■ **To do**
Your task is to show every line in the listing below that includes "This".

■ **Records for the task**
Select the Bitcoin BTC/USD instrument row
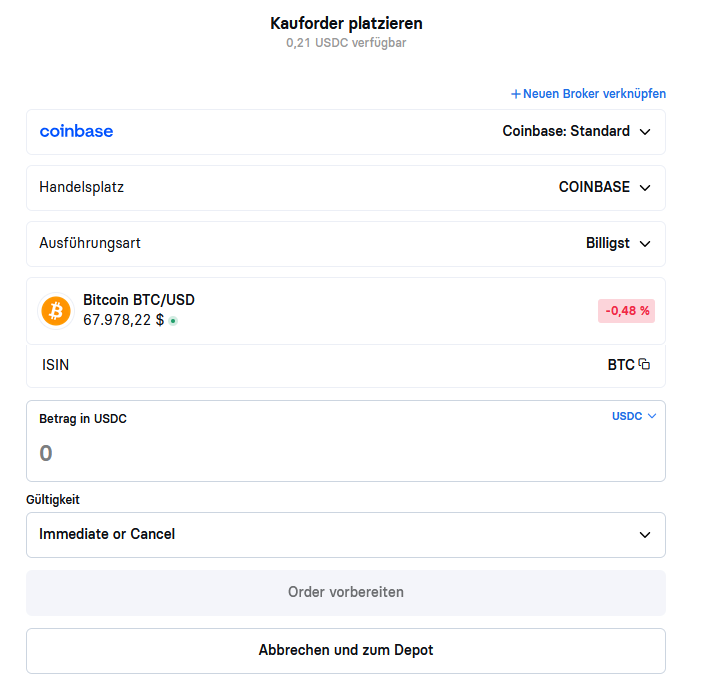click(x=346, y=311)
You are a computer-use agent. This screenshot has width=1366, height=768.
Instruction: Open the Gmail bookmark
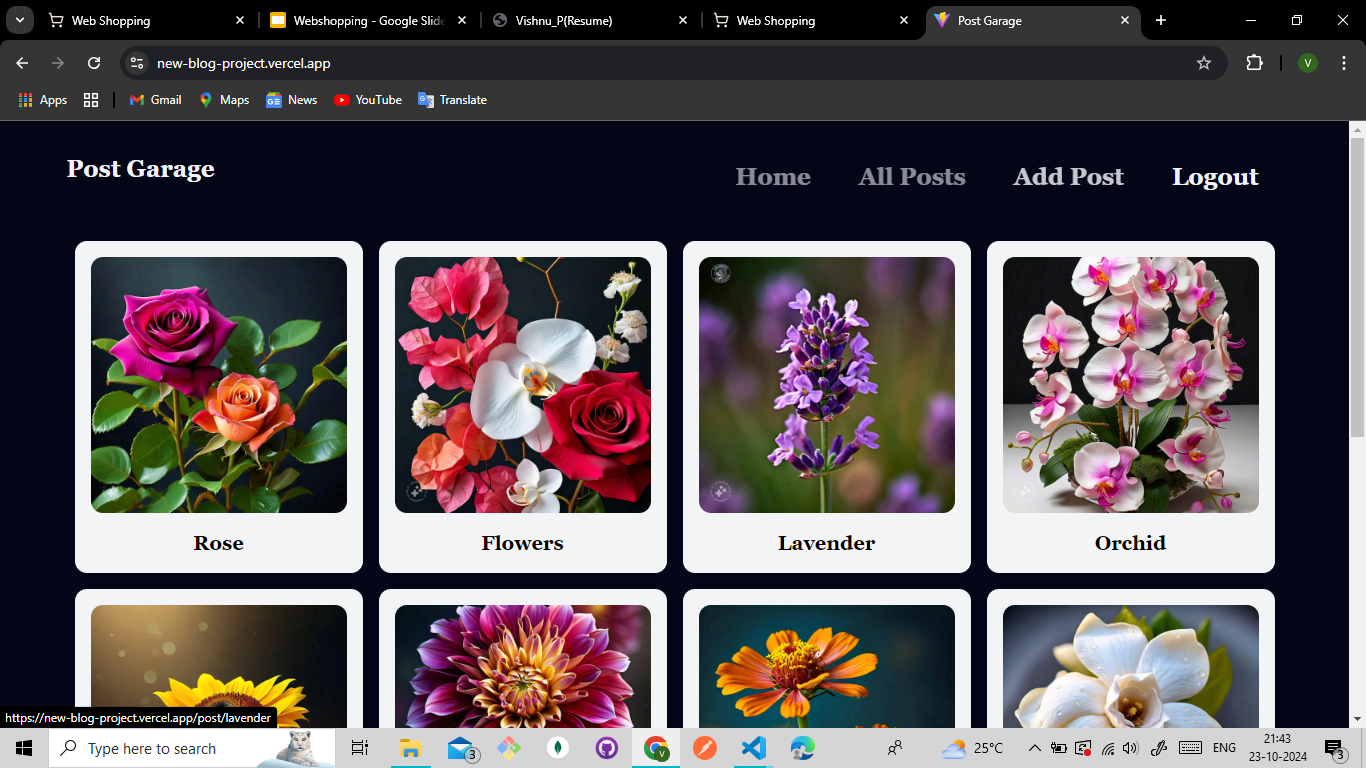pyautogui.click(x=156, y=100)
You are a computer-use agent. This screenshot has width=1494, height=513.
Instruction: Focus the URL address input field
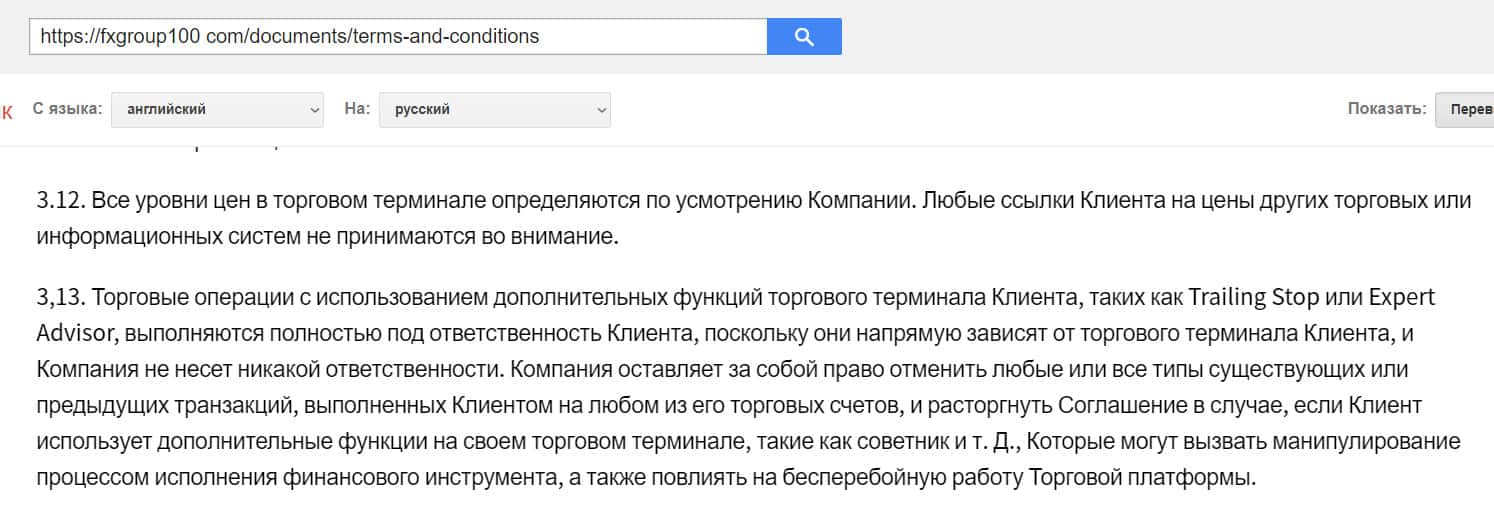point(398,37)
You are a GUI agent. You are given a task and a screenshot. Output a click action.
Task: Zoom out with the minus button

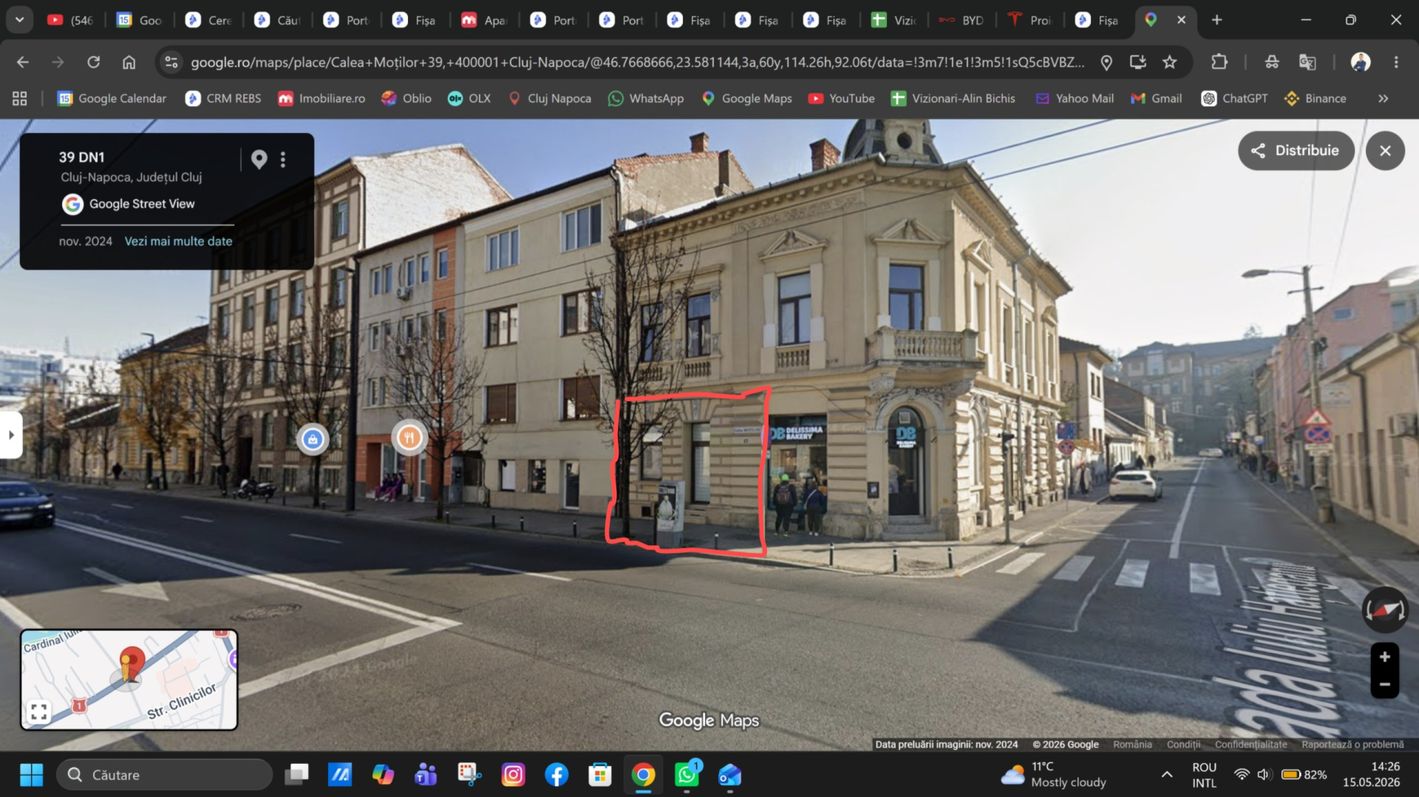(x=1385, y=685)
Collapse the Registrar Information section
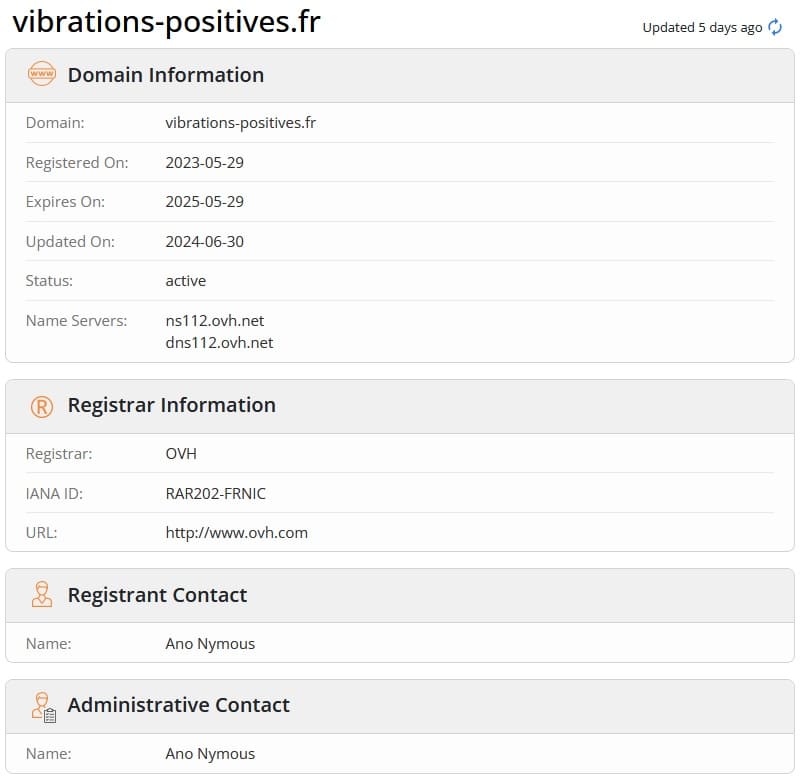The width and height of the screenshot is (802, 783). [x=171, y=405]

■ **Answer space**
You are a computer-use agent. This screenshot has width=1366, height=768.
You are a computer-use agent. This screenshot has width=1494, height=513.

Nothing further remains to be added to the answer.